Friday, June 27, 2014

Bruce Allen Murphy - Scalia: A Court of One

Here is a promising biography of Justice Scalia.  We would do well as citizens to understand this man.  As I read this book I think that you pretty well understand the man if you know his history.  Judge Scalia is one man who becomes crystal clear if you know his past.     This is one scary dude.                                                                                                                                                         P.  1   On January 21, 2013 Scalia wore his Thomas More hat to President Obama's inauguration.  The hat received much commentary.  What was the justice's motive in wearing this very noticeable hat?  Was his head just cold or was he making a political statement?  Most likely he was comparing himself to More who was beheaded by Henry VIII for not annuling the king's marriage so he could marry Ann Boleyn.
P.  2   Speculation regarding his headware was rampant.  Other than the fact that Antonin Gregory Scalia likes to draw attention to himself who knows for sure.
P.  7   Born March 11, 1936 an only child in Trenton, N.J.  called Nino from the beginning.
P. 34  On the Harvard Law Review Scalia was a conservative amongst mostly liberals. 
P. 35  Harvard's law school philosophy was dominated by Felix Frankfurter.
P. 35  The interconnection between law and religion is a lifelong obsession for Scalia.
P. 38  Scalia was deeply influenced by his 1950's Harvard legal education.  The raw materials were there to develop his affinity for textual analysis and historical originalism.  He learned textual analysis from his scholarly father combined with the literal Biblical tradition favored by his faith leading to a careful textual reading and the application of ancient legal sources.
P. 42  Scalia apparently turned against JFK in 1960 because Kennedy drew a strict line between religion and politics.  JFK said his faith was private and wouldn't affect his acts as President.  Scalia disagreed in that his Catholicism was the essence of who he was.
P. 43 Scalia is a traditional Catholic estranged from Vatican II and its movements away from textual and historical approaches to understanding scripture and doctrine.  He is a minority within the "liberal" American Catholic church.
P. 68 While working in the Office of Legal Counsel in the Ford Administration in fighting the FOIA Scalia showed his legal skill in knowing the result he desired and then utilizing all resources in supporting that result he decided on ahead of time.  The author makes it clear throughout this book that Scalia is a brilliant legal mind.
P. 73 Working in the Office of Legal Counsel during the Ford Administration featured Scalia defending to the hilt the expansive power of the Executive Branch.  Scalia argued for deferring to presidential power in the areas of foreign policy and national security.  He has continued this work in his subsequent career.
P. 78 Scalia lost his job in the Justice Department the day Jimmy Carter was sworn in as President, but he had made a name for himself in defending presidential power.
P. 96 After the changeover in administrations Scalia took a teaching position at the Univ. of Chicago law school which was becoming a bastion of conservatism.  He remained for 7 years before returning East and being named to the DC court of appeals by Reagan,  one step below the Supreme Court.  Scalia was well-known in conservative legal circles.
P.100 On a liberally dominated appeals court, Scalia spoke out early and often against the liberals.
P.104 On the appeals court his clerks had a hard time working with Scalia's textual technique deriving the conclusion that the judge sought.
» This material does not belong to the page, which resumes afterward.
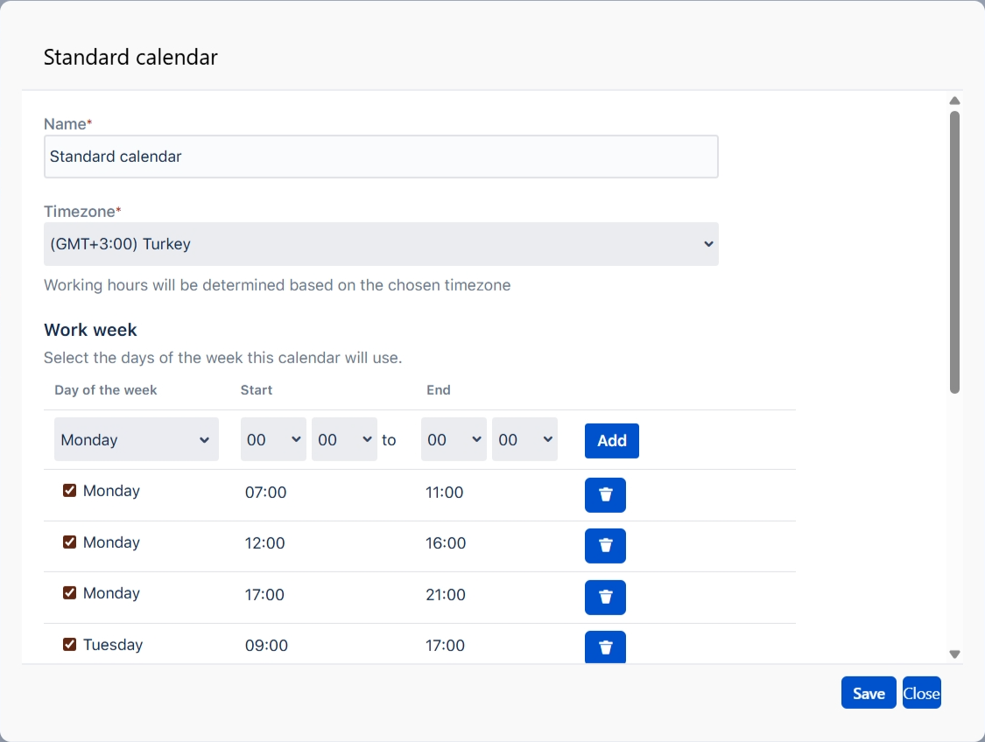Toggle the Monday 17:00 row checkbox
This screenshot has width=985, height=742.
(70, 593)
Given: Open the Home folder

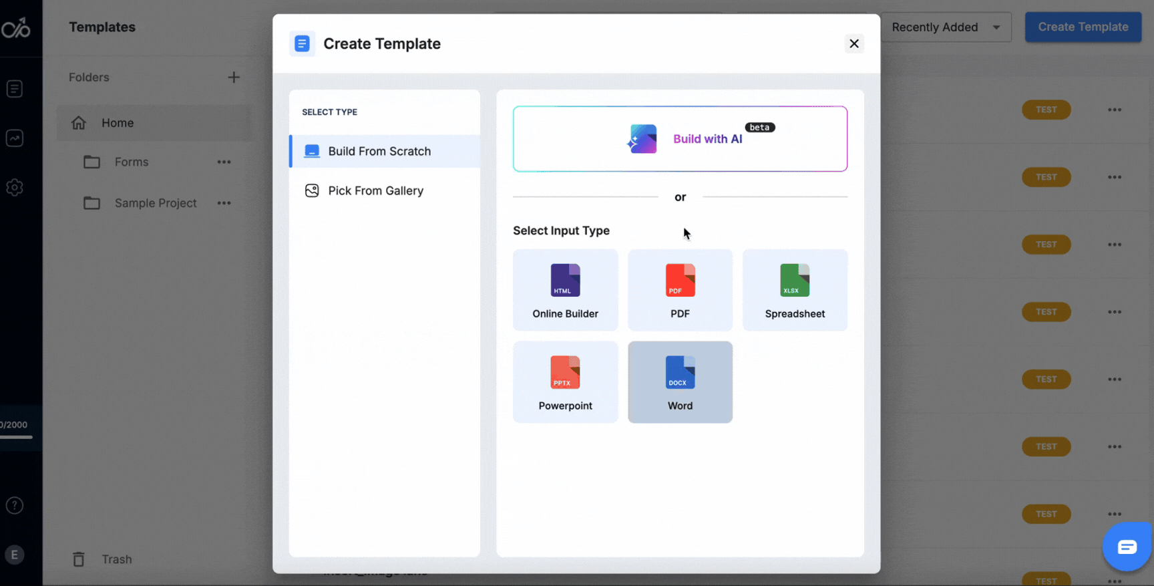Looking at the screenshot, I should tap(118, 123).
They had to come up with the conclusion he sought with the methodology he was bound to use.
P. 131 Chief Justice Burger retires.  William Rehnquist takes his place   Scalia is confirmed by the Senate by a vote of 98 to 0 to take his place.  Scalia beats out Bork for the opening.
P. 133 Like other Supreme Court nominees before him, Scalia fooled the Senate and fooled the legal community.  Expected to be a congenial consensus builder, Scalia has been anything but as he became a court of one lashing out at his colleagues.
P. 142 From the beginning on the Court Scalia tried to dominate the court's decisions and draw attention to himself.
P. 354 In a chapter called "Opus Scotus" the author discusses the Catholic majority on the Supreme Court and its effect on rulings.  There is no doubt that the Catholicism of these five men affect their decisions.
P. 393 Scalia's Heller decision lays bare the fraudulent nature of his textual/originalist interpretation of the Constitution with the doubts of the leading early American historians like Jack Rakove.  Scalia puts himself in place of historians in discerning the meaning of the Constitution.
P. 431 Scalia has politicized the Supreme Court more than any justice in history.
P. 434 Scalia's bullying of his colleagues over the years has yielded him little in the way accomplishments.  Why he goes out of his way to alienate his colleagues is a mystery.
P. 441 Scalia continues to be obsessed with his religion and the law.
P. 451 Scalia's behavior during oral arguments for Obamacare were clownish, confrontational, and embarrassing for any objective observer of the court.
P. 457 Scalia's political partisanship from the bench in the fall of 2012 is startling and drew strong criticism.
P. 492 The judge is remarkably isolated from anyone who disagrees with him.